## Stored data
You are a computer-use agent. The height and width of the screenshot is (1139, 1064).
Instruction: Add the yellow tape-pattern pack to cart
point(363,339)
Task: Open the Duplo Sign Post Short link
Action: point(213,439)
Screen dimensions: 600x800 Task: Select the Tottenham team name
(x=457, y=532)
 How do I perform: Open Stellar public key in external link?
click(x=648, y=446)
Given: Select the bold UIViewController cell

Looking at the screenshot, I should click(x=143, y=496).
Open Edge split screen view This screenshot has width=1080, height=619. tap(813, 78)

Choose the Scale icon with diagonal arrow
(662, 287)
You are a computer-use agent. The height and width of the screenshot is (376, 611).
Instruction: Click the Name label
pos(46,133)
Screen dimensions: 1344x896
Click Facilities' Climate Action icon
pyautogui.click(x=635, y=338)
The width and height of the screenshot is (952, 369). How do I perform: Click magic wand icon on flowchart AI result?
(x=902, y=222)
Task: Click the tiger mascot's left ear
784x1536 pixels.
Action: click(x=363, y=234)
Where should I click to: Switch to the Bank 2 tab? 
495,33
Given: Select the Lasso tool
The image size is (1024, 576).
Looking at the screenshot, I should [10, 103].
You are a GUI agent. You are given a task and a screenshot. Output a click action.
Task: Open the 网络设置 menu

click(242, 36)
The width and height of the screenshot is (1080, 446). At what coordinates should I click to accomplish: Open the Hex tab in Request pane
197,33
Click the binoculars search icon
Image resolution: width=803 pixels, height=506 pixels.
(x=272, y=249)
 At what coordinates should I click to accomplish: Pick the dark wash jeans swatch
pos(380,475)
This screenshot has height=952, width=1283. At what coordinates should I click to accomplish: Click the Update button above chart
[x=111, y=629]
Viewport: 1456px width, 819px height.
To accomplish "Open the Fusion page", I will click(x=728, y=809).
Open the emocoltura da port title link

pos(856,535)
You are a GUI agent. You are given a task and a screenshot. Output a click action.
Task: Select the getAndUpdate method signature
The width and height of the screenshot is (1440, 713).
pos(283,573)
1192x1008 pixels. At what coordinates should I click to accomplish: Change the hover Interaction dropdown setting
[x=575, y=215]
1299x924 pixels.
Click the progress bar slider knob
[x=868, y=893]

## Task goal
Reproduce the stored data from its beginning through the line containing "click(x=648, y=446)", inclusive, substituting "green" for "yellow" and leaving everything else unchanged.

## Problem solution
You are a computer-use agent. The height and width of the screenshot is (1139, 1064).
Instruction: Add the green tape-pattern pack to cart
point(363,339)
Task: Open the Duplo Sign Post Short link
Action: point(213,439)
Screen dimensions: 600x800 Task: Select the Tottenham team name
(x=457, y=532)
 How do I perform: Open Stellar public key in external link?
click(x=648, y=446)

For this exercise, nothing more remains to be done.